• 96
    kendisini alıcı gözle ilk defa 2009 roland garros'ta izlemiştim sanırım, gördüğüm ilk maçından itibaren de hayran olmuştum. korttaki güçlü duruşu, kendisi oradayken kortun küçücük kalması, iri cüssesine rağmen düzgün ve kaliteli vuruşları (öyle ki, kort tenisçisi değil de futbolcu olsa çok kaliteli bir pasör stoper olur arjantin milli takımının ağrılarını dindirirmiş gibi gelmiştir bana her zaman ) beni etkilemişti. ta o zaman benim büyük oyuncu potansiyelim var diye bağırıyordu. zaten aynı yıl gidip amerika açık'ı, fransa'da yarı finalde yenildiği federer'i devirerek kazandı ve ekselanslarının 5 yıllık serisini bitirdi.

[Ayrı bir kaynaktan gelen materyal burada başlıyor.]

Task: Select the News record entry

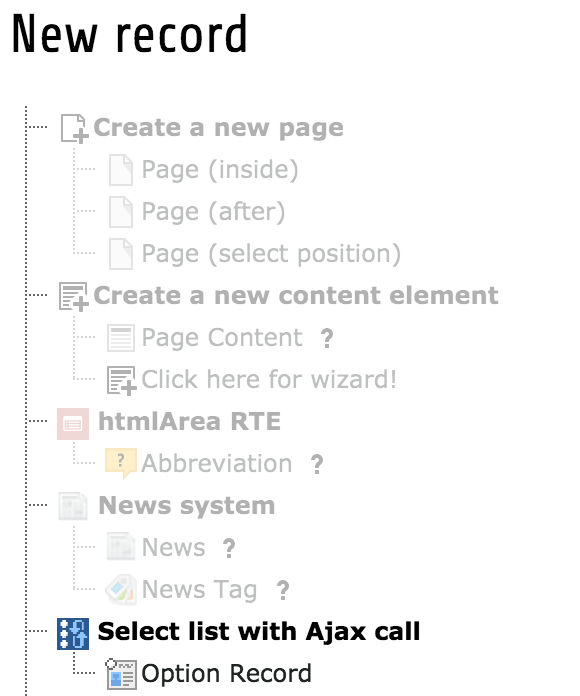Action: pyautogui.click(x=174, y=547)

    sonrasında sürekli sakatlık. başını kaldıramadı adam. ne zaman tekrar yükselişe geçse (bkz: us open 2018) daha da ciddi bir sorunla karşılaştı. belki antrenman metodları filan tartışılabilir ama işin sahne arkasına hakim değiliz, olamayız da. sadece şu var ki, bu adamın yaşadığı sakatlık sorunlarını aynı zamanlamayla ağlak andy murray yaşasa, drama queen'den sel olan gözyaşında boğulurduk hepimiz. oysa del potro hep daha güçlü dönmenin yollarını aradı. fizyolojisi izin vermiyor belki ama vazgeçmiyor.

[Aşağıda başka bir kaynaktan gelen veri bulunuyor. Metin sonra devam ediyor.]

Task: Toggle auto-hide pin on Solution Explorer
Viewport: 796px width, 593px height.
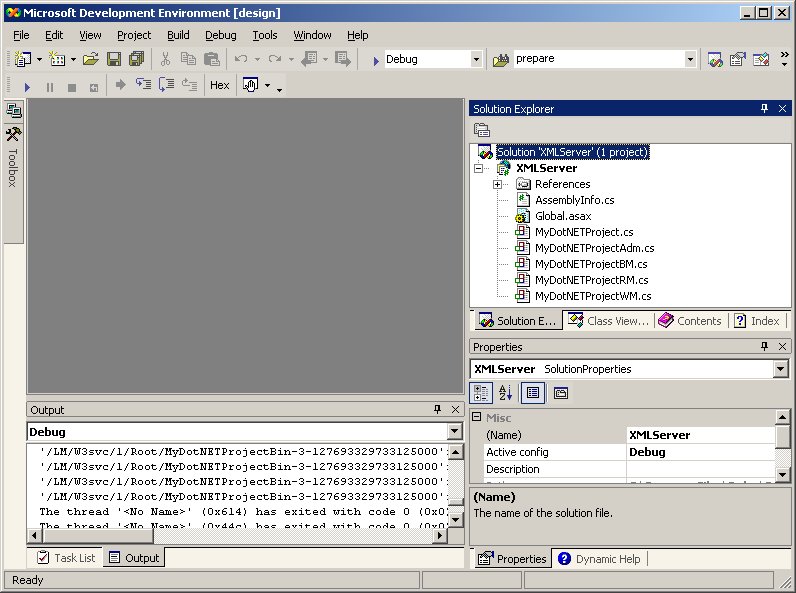Action: coord(764,108)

    bu tarz sorunları yaşamadığı paralel bir evren hayal ediyorum. kendisi novak djokovic veya roger federer seviyelerine erişemeyebilirdi belki ancak big four denilen (ve zamanla big three'ye geri dönen) grubun içinden andy murray'i atar ve rafael nadal ile çok ciddi bir rekabet içerisinde olurdu. ve kesinlikle 10 civarı grand slam şiltine sahip olurdu. kısacası sakatlıkların gölgesinde bir kayıp efsane tanıdık.

    tarihin en şanssız tenisçilerinden birisi değil, en şanssızıdır. bir tenissever olarak kendisi ve bizler için çok üzgünüm.